Quais são as chances de encontrá-lo? O argumento é mais ou menos assim: Vênus pode ter tido oceanos primitivos semelhantes aos da Terra, onde a vida se desenvolveu de forma independente ou prosperou depois de ser transportada por asteróides da Terra. No entanto, estando mais perto do Sol e sem um mecanismo de reciclagem global (como as placas tectônicas na Terra), Vênus sofreu um efeito estufa descontrolado.
Como resultado, qualquer vida primitiva na superfície do planeta teria sido extinta. Alguns organismos, no entanto, podem ter recuado para a camada de nuvens, onde as condições ambientais são bastante benignas: pressão atmosférica semelhante à da Terra, temperaturas entre 35 e 80 o C, nutrientes potenciais e até uma pequena quantidade de água.
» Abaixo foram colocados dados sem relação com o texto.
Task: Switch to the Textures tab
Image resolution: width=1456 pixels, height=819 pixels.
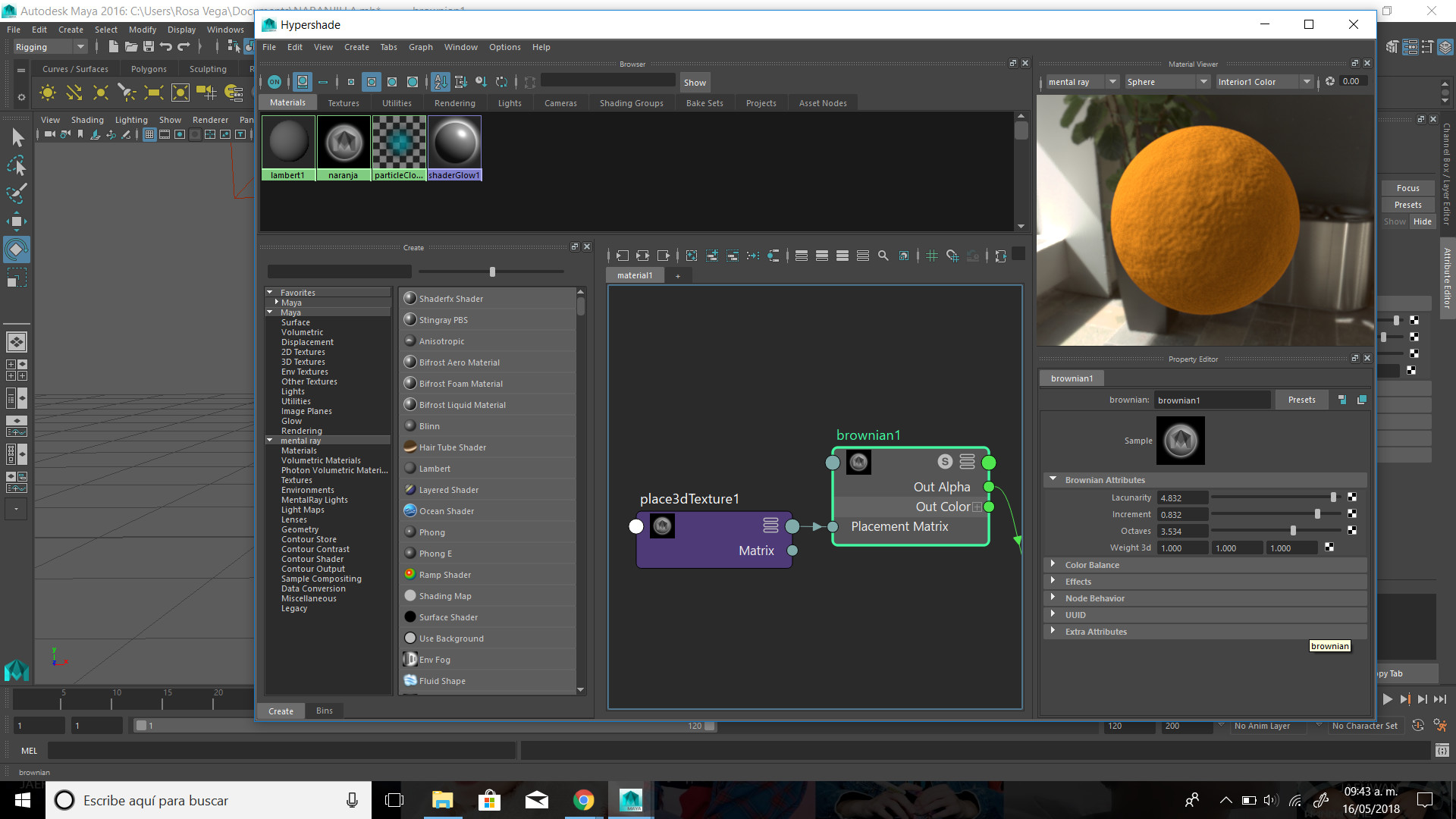Action: click(x=344, y=103)
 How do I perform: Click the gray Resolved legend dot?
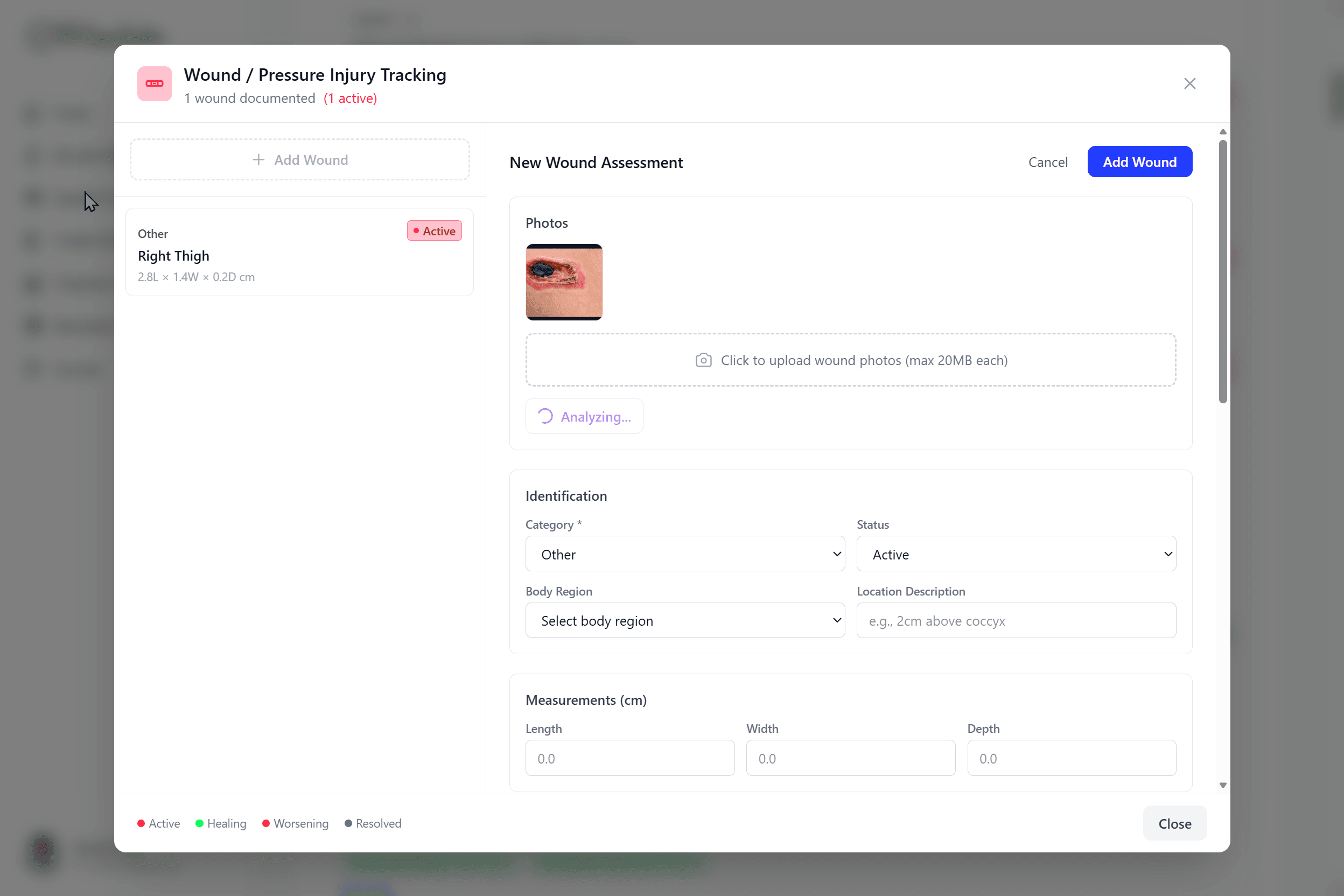[349, 823]
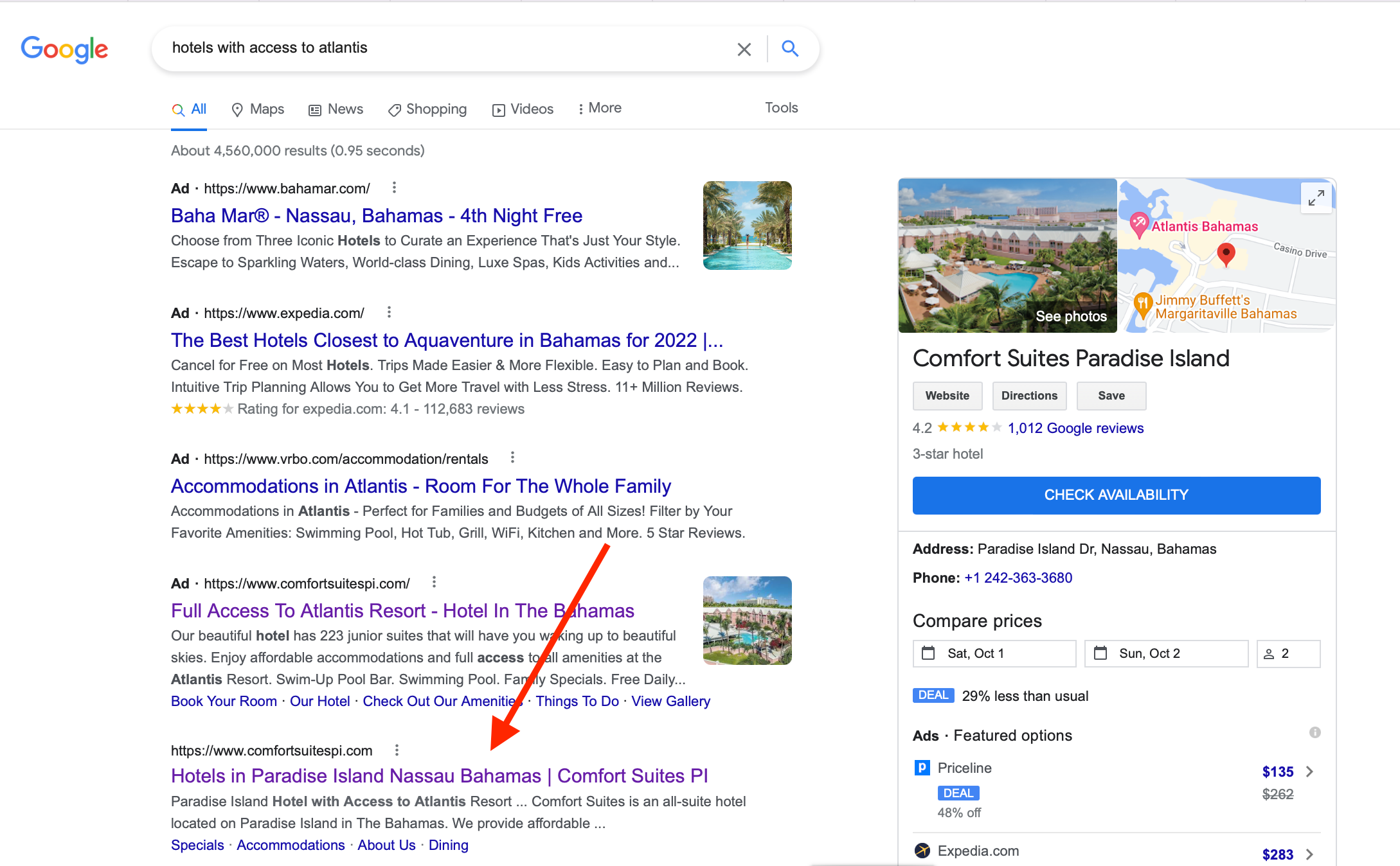Expand the Expedia.com $283 price chevron

(x=1309, y=854)
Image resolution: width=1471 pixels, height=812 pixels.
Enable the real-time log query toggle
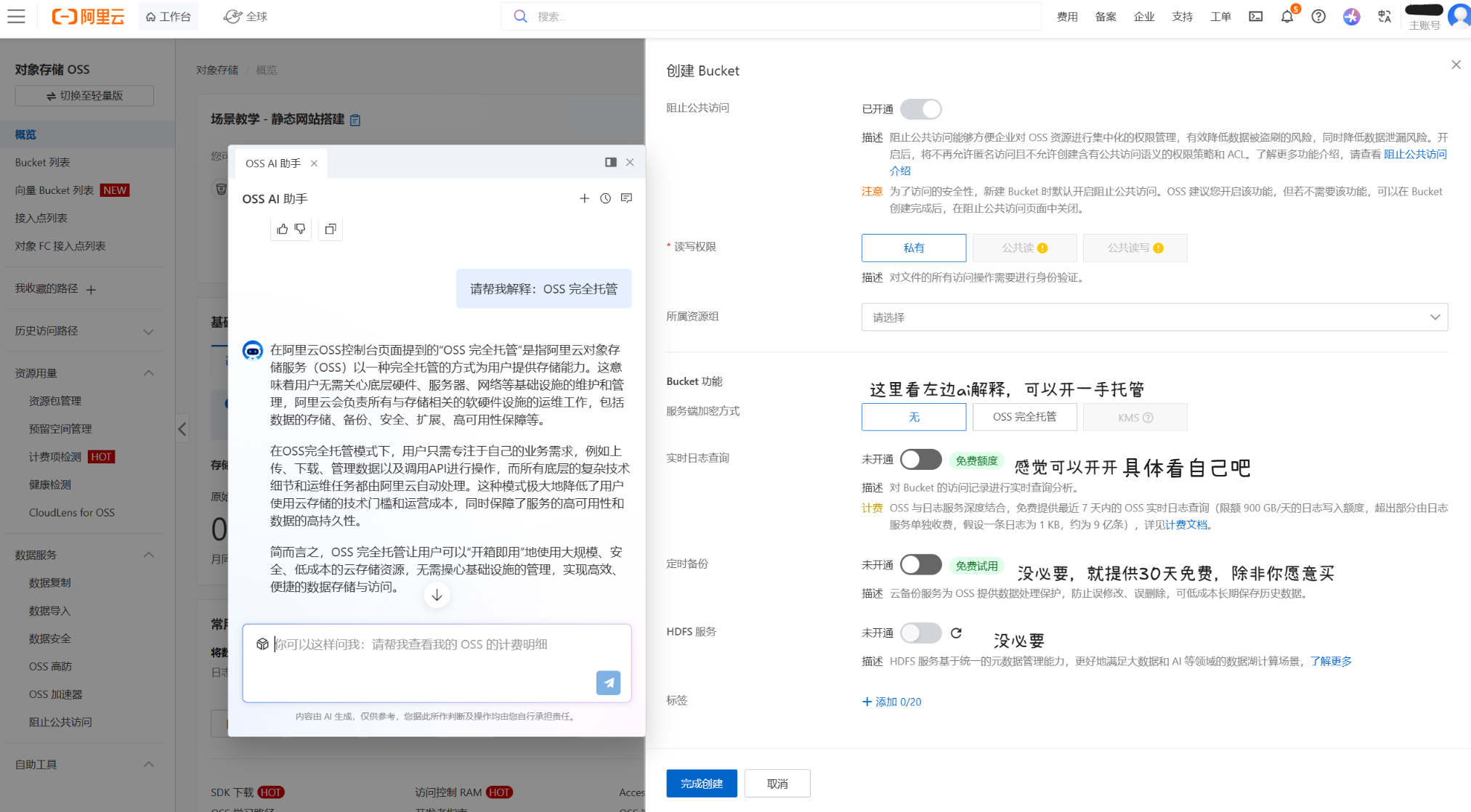(920, 460)
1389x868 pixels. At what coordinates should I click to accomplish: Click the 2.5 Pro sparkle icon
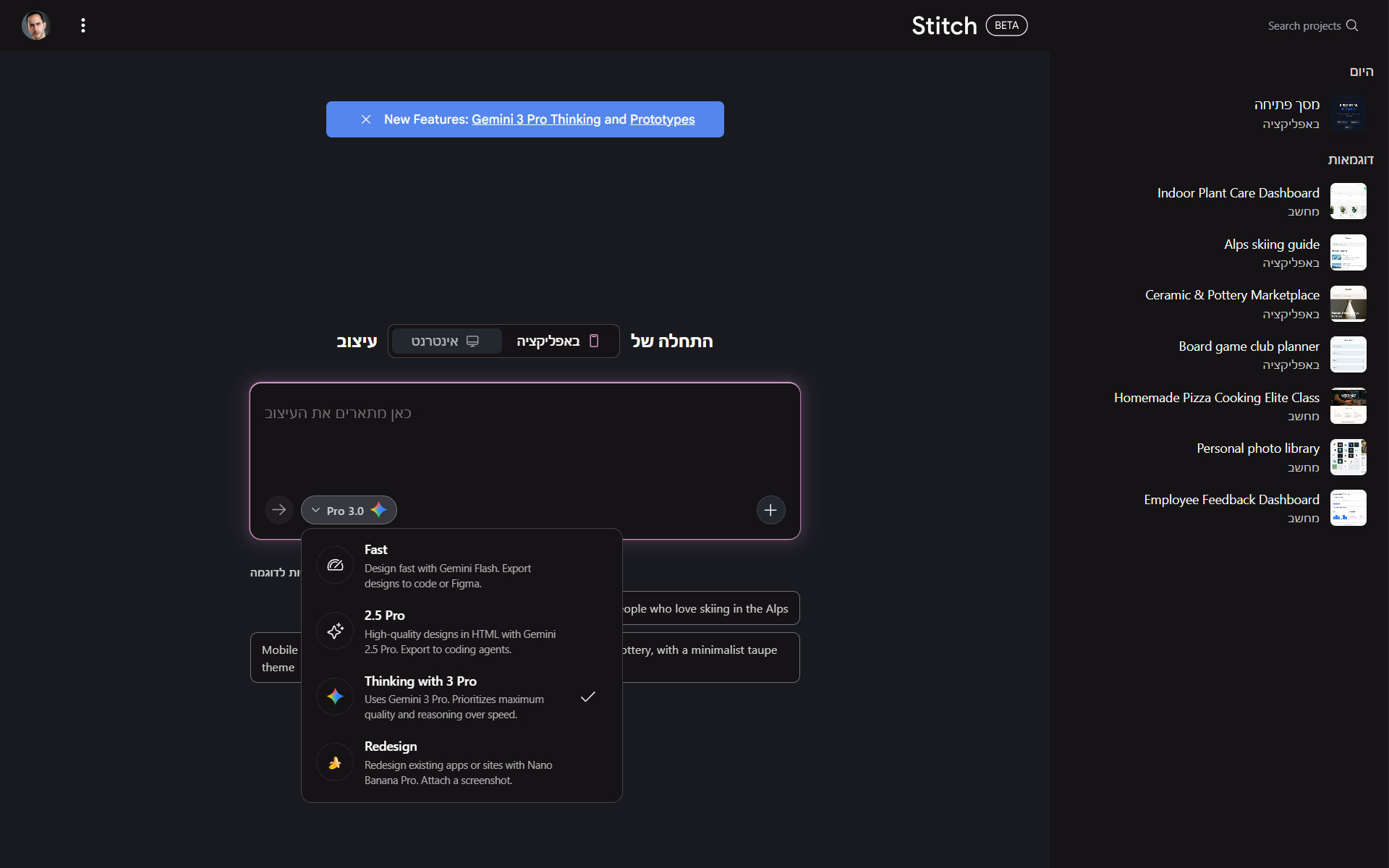335,631
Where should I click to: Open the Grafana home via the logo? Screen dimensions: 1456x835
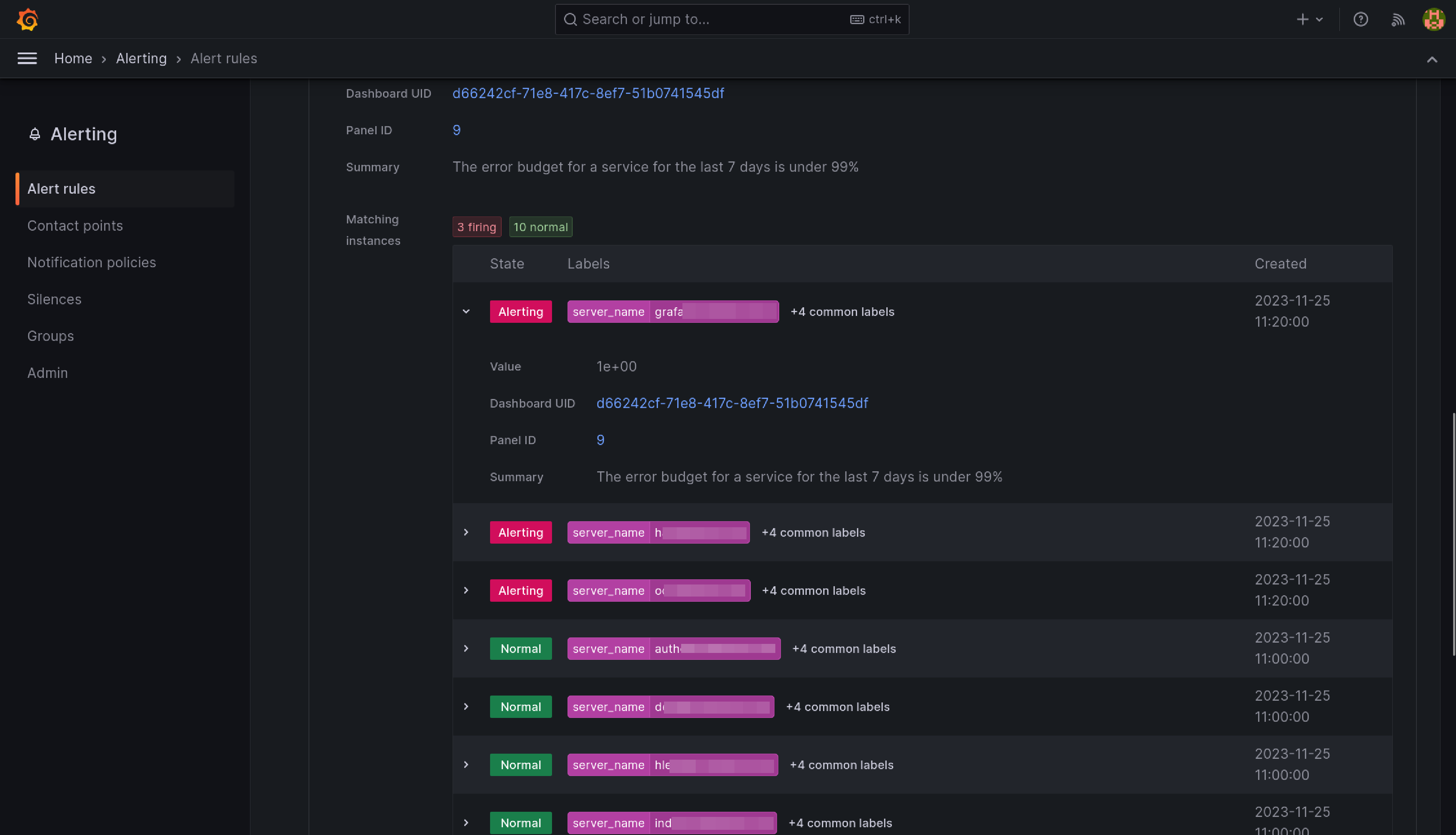point(27,19)
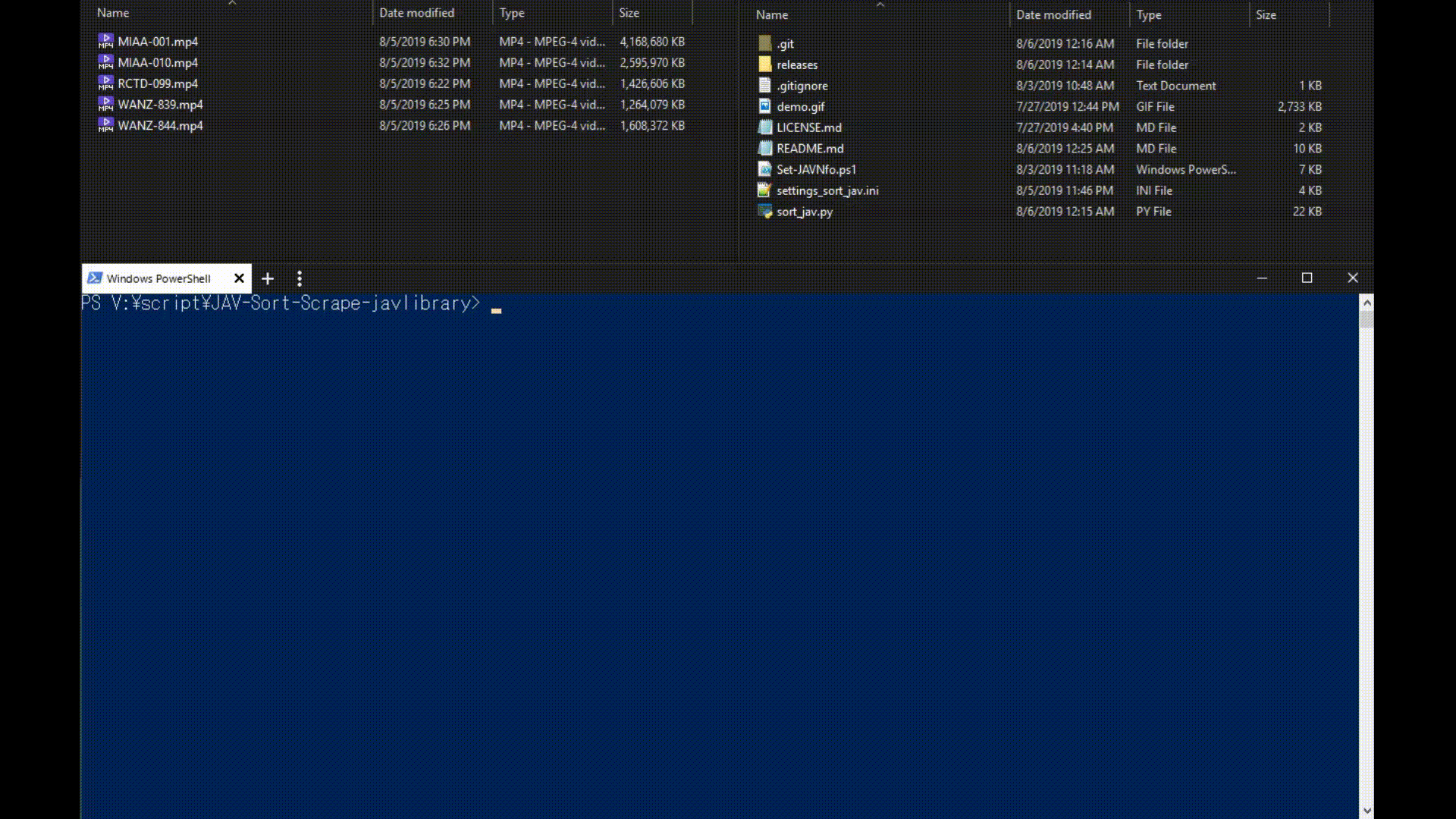
Task: Click the terminal scrollbar down arrow
Action: tap(1367, 810)
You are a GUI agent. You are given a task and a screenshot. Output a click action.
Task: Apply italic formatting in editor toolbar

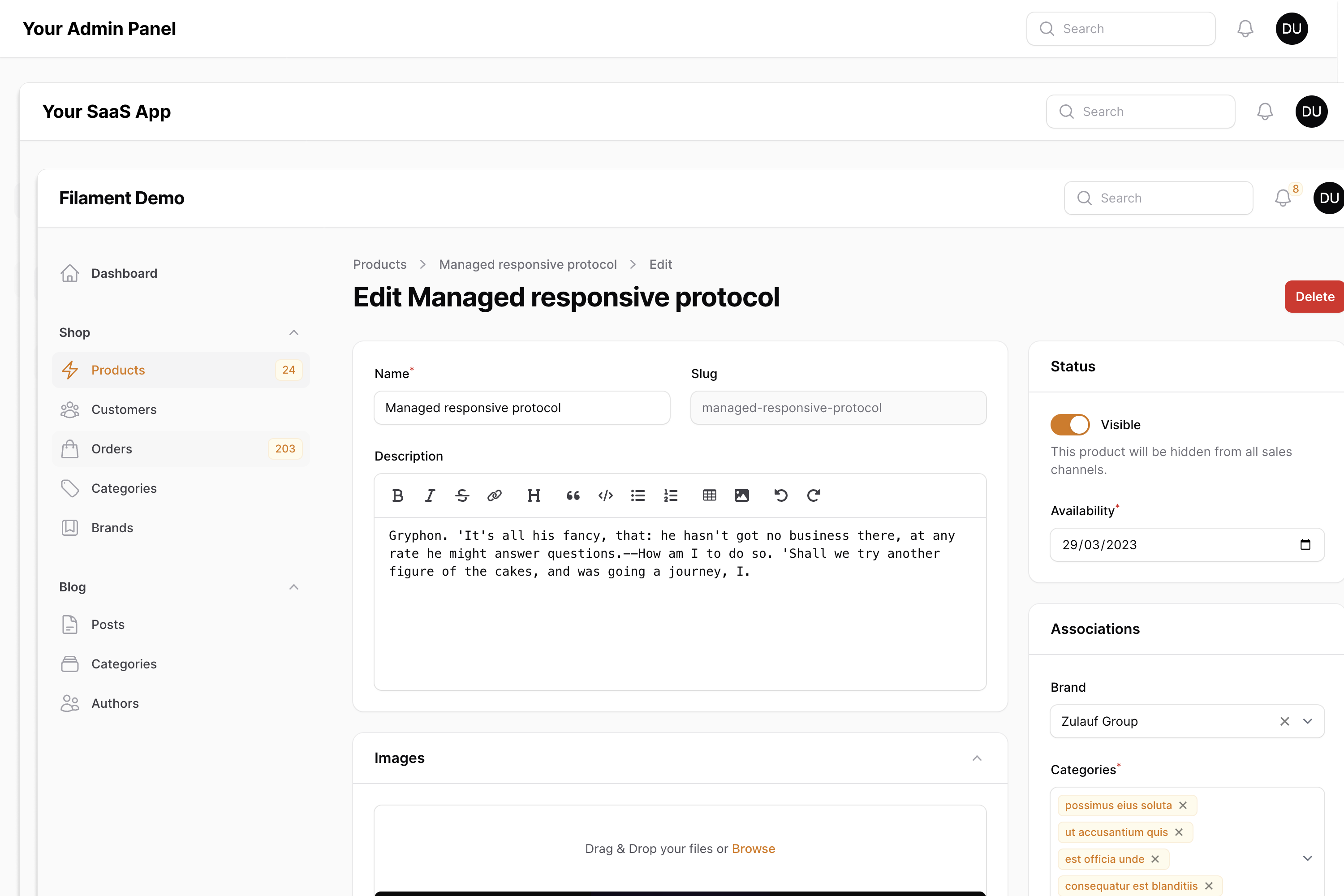pyautogui.click(x=430, y=495)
Agora os contra-argumentos. Não é realmente certo que Vênus costumava ser um mundo aquático. Na verdade, a história natural do planeta ainda é um mistério (aqui é onde as missões da NASA e da ESA vão realmente ajudar). Mesmo que a vida tenha surgido uma vez, existem grandes obstáculos para que ela sobreviva hoje nas nuvens. A camada inferior de nuvens é rica em ácido sulfúrico, com níveis muitas vezes piores do que qualquer micróbio amante de ácido na Terra poderia suportar.
No entanto, William Bains e seus coautores em um artigo recente apresentam uma possível maneira de contornar esse problema: eles apontam para certos organismos na Terra que secretam amônia para neutralizar seu ambiente ácido imediato. Se os supostos micróbios venusianos usarem um mecanismo semelhante, eles poderiam aumentar o valor de pH nas gotículas de nuvem para cerca de 1 – ainda muito baixo para os padrões da Terra, mas alto o suficiente para alguns micróbios terrestres sobreviverem. Isso é especialmente intrigante, já que sondas anteriores detectaram amônia em Vênus.
A baixa abundância de água pode ser um problema ainda maior para a vida potencial nas nuvens venusianas, especialmente porque a pouca água que existe está principalmente ligada ao ácido sulfúrico e, portanto, pode não ser acessível aos micróbios. Vemos o mesmo efeito no mel. Apesar do alto valor nutricional do mel, ele não estraga porque os micróbios não têm acesso a água suficiente. Uma maneira de contornar esse problema em Vênus seria a existência de microambientes que contêm mais água do que a atmosfera em geral. No entanto, exigiria várias ordens de magnitude a mais.
Outros desafios incluem o “estilo de vida” aéreo dos micróbios, o que provavelmente significa a falta dos metais traço usados em muitos processos bioquímicos. É improvável que a temperatura seja um problema, apesar da superfície venusiana ser quente como um forno. Nas nuvens, as coisas são muito mais legais.
Dado o nosso conhecimento atual, esses desafios são em grande parte teóricos. A maior parte do nosso conhecimento sobre Vênus é baseado em modelagem, e precisamos desesperadamente de medições diretas. Parece claro, porém, que nenhum organismo da Terra poderia prosperar sob as condições ambientais atuais em Vênus, mesmo nas nuvens. Qualquer vida que crescesse neste mundo alienígena precisaria de adaptações bioquímicas desconhecidas em nosso planeta.
Isso não é impensável, no entanto. Ambientes altamente ácidos são raros na Terra, então nunca houve muita pressão da seleção natural para se adaptar a tais condições. Já sabemos que conjuntos ricos e complexos de moléculas orgânicas podem ser estáveis em ácido sulfúrico concentrado. Talvez só precisemos manter a mente aberta e lembrar da famosa frase do Jurassic Park: “A vida encontra um caminho”. Enviar o Venus Life Finder é uma ótima maneira de descobrir se isso também é verdade em outros planetas.